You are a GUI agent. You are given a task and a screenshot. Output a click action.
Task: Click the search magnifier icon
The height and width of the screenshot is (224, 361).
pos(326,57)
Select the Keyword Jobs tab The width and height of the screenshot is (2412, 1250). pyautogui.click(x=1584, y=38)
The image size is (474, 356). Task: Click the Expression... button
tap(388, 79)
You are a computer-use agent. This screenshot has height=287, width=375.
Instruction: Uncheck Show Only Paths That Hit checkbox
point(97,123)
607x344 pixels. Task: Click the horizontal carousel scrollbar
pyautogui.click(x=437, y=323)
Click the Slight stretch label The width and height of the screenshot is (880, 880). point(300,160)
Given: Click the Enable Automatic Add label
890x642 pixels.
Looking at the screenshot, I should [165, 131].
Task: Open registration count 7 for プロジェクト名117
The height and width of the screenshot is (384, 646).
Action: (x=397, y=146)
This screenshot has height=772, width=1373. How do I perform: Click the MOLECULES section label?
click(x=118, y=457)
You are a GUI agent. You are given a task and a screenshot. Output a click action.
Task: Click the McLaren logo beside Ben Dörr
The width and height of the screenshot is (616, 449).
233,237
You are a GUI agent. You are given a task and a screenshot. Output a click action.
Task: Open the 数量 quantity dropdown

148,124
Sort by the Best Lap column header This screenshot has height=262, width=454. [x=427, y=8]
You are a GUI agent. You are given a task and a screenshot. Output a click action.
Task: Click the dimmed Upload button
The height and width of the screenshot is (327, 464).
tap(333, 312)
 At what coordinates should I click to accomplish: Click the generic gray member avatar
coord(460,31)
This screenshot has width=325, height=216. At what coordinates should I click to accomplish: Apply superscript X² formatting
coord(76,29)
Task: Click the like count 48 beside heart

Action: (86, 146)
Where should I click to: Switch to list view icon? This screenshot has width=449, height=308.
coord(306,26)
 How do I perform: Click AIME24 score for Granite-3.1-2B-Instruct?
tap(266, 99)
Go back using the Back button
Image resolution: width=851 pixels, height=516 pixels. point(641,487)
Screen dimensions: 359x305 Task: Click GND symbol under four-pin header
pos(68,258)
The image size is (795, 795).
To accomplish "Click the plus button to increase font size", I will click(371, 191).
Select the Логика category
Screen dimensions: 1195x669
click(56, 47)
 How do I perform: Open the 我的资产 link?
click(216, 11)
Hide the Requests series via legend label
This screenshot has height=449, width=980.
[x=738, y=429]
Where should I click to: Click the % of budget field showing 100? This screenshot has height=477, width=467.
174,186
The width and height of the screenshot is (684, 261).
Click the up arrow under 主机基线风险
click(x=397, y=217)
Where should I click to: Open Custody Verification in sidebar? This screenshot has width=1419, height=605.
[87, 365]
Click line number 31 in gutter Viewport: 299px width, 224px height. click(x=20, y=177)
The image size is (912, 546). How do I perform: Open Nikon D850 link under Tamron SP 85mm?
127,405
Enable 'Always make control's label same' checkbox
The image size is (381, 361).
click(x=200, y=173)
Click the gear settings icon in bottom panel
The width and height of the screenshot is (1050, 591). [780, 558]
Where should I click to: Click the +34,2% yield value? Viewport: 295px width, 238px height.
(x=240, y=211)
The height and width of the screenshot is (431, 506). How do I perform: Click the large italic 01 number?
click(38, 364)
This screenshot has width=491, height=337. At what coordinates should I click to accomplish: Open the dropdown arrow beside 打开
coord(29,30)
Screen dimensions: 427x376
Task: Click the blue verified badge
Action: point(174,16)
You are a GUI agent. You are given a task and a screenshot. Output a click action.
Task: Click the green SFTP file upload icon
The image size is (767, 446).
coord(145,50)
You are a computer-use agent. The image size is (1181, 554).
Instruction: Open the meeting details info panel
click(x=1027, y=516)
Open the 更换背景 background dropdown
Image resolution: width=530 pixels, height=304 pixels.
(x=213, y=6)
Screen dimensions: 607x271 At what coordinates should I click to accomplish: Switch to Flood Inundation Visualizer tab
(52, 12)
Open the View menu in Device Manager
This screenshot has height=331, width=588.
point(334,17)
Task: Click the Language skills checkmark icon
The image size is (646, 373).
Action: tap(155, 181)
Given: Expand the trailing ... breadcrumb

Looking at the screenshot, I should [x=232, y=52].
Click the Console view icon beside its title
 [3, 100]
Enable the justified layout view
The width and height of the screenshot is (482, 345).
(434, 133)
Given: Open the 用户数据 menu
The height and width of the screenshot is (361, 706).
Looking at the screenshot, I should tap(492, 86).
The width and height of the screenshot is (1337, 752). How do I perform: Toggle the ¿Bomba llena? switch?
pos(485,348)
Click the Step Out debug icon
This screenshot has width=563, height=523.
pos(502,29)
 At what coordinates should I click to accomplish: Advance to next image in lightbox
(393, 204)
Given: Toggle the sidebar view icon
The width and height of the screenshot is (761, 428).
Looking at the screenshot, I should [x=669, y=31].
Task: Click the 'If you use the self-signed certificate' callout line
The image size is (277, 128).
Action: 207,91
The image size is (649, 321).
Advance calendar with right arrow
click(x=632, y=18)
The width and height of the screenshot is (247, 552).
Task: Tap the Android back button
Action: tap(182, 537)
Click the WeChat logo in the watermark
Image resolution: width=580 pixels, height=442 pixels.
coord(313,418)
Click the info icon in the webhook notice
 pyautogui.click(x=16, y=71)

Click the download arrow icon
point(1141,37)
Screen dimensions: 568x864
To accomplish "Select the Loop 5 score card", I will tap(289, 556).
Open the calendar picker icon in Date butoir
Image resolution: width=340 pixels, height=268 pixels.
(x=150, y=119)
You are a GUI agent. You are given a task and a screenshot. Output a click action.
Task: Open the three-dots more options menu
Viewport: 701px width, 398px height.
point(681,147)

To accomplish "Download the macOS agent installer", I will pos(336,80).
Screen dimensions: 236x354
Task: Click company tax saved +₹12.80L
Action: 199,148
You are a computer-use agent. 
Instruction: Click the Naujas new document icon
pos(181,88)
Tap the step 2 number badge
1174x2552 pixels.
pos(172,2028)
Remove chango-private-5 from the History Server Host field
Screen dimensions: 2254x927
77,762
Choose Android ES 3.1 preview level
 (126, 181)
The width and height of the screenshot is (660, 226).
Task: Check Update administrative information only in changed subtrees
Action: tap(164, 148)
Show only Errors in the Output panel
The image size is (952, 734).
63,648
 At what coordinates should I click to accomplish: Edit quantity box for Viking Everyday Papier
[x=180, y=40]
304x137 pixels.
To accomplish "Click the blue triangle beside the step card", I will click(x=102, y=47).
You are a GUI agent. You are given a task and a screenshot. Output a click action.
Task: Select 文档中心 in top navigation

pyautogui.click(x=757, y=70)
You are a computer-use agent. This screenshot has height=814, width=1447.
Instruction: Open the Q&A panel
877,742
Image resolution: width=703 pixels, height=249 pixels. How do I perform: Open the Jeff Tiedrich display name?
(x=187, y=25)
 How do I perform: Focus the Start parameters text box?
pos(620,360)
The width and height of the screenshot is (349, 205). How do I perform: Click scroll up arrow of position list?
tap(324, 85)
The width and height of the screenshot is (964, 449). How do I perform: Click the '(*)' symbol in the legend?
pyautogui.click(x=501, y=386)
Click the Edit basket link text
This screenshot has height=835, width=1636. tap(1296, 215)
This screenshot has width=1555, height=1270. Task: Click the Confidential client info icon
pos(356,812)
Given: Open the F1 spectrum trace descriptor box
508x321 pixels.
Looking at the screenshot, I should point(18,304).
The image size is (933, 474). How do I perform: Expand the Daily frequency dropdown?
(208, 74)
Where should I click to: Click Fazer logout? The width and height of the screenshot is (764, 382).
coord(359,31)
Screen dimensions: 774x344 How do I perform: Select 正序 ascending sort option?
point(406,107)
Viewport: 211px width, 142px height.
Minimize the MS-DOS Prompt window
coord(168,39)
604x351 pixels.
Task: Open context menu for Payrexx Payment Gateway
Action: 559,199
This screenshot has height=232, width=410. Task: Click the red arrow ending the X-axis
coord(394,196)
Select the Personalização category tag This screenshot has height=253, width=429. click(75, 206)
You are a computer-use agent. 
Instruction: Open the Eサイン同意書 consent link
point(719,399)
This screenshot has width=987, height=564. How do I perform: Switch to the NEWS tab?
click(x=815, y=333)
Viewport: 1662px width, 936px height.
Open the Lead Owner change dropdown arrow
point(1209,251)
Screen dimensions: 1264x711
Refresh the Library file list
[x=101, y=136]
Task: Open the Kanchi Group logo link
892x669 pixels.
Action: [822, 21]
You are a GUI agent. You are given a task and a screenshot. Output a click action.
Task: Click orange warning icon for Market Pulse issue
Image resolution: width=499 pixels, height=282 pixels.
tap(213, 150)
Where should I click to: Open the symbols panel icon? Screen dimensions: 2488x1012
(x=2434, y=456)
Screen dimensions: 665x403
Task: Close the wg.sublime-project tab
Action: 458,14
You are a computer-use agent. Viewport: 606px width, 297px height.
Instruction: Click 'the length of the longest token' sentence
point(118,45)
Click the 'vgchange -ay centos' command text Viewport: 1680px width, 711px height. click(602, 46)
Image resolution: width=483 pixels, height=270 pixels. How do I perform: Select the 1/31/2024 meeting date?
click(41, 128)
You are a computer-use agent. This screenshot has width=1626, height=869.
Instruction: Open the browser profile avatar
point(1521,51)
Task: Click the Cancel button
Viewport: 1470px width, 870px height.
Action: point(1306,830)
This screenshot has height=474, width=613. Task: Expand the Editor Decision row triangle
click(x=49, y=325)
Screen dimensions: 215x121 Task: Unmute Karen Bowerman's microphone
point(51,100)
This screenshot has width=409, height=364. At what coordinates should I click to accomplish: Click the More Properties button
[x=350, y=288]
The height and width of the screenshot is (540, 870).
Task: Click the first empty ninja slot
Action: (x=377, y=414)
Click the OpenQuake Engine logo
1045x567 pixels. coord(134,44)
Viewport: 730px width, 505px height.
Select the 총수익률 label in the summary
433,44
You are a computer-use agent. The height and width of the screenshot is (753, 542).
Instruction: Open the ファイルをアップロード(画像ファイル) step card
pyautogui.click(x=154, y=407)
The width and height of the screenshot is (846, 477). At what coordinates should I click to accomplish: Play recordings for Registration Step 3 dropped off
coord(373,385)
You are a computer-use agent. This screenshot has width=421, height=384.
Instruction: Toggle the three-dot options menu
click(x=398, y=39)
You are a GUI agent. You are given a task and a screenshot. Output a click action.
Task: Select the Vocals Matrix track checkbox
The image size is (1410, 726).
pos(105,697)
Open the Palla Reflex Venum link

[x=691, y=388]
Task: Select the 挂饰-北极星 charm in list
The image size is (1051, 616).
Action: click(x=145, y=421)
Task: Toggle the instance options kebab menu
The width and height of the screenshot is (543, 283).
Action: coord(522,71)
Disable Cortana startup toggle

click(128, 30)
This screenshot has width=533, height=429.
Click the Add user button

- **SHORT PROBLEM**:
Lay out as a numbered list the lines from the start of the data up to and including the line with "Click the Slight", leaving out any blank lines.

- **EXERCISE ANSWER**:
1. You are a GUI agent. You are given a task and a screenshot. Output a click action.
2. Task: Click the search magnifier icon
3. The height and width of the screenshot is (224, 361).
4. pos(326,57)
5. Select the Keyword Jobs tab The width and height of the screenshot is (2412, 1250). pyautogui.click(x=1584, y=38)
6. The image size is (474, 356). Task: Click the Expression... button
7. tap(388, 79)
8. You are a computer-use agent. This screenshot has height=287, width=375.
9. Instruction: Uncheck Show Only Paths That Hit checkbox
10. point(97,123)
11. 607x344 pixels. Task: Click the horizontal carousel scrollbar
12. pyautogui.click(x=437, y=323)
13. Click the Slight stretch label The width and height of the screenshot is (880, 880). point(300,160)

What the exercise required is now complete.